# PROBLEM DETAILS
Determine how many lines of the listing below hold the string "screenshot", then state that number alone.

# DATA FOR REVIEW
= = =
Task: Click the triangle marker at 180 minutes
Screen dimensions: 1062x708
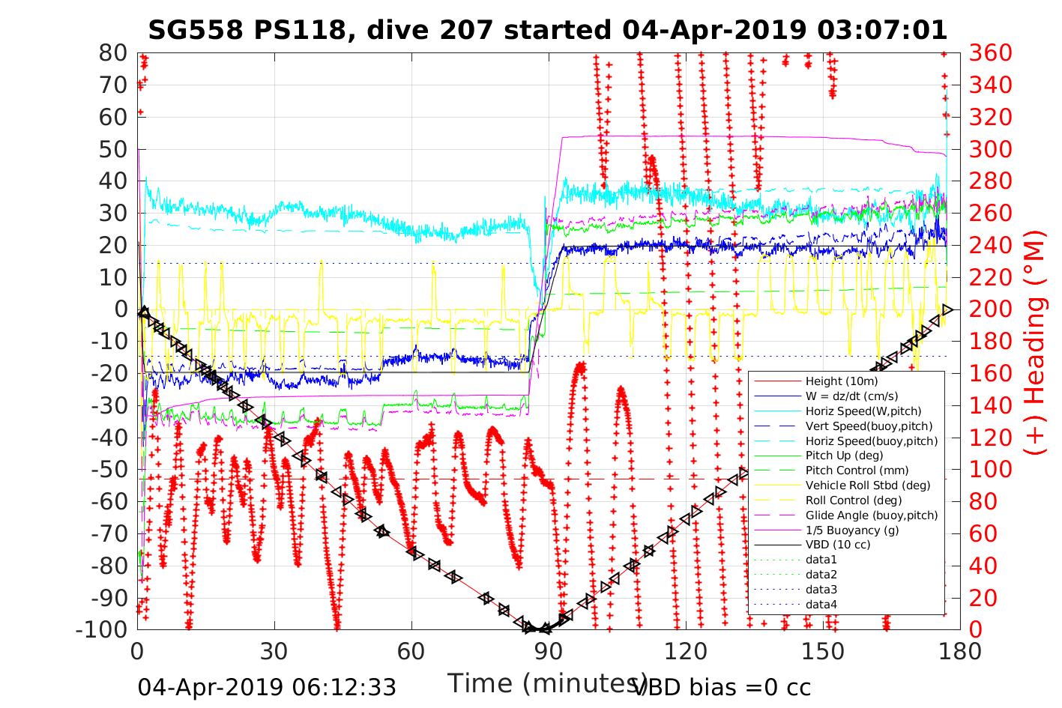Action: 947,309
= = =
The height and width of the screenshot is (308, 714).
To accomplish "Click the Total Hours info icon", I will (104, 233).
= = =
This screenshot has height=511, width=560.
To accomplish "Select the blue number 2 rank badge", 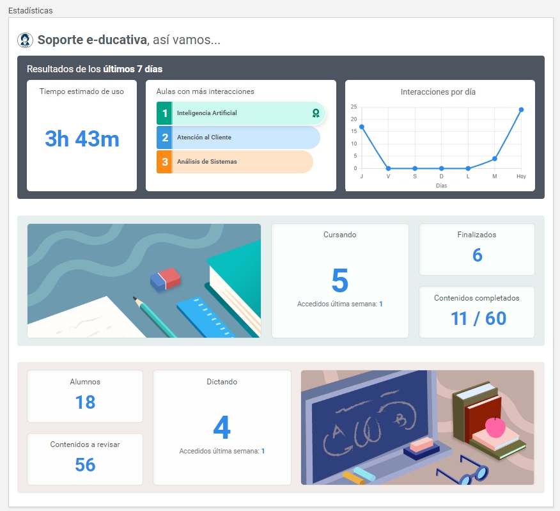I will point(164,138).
= = =
# RESPONSE FOR THIS EXERCISE
2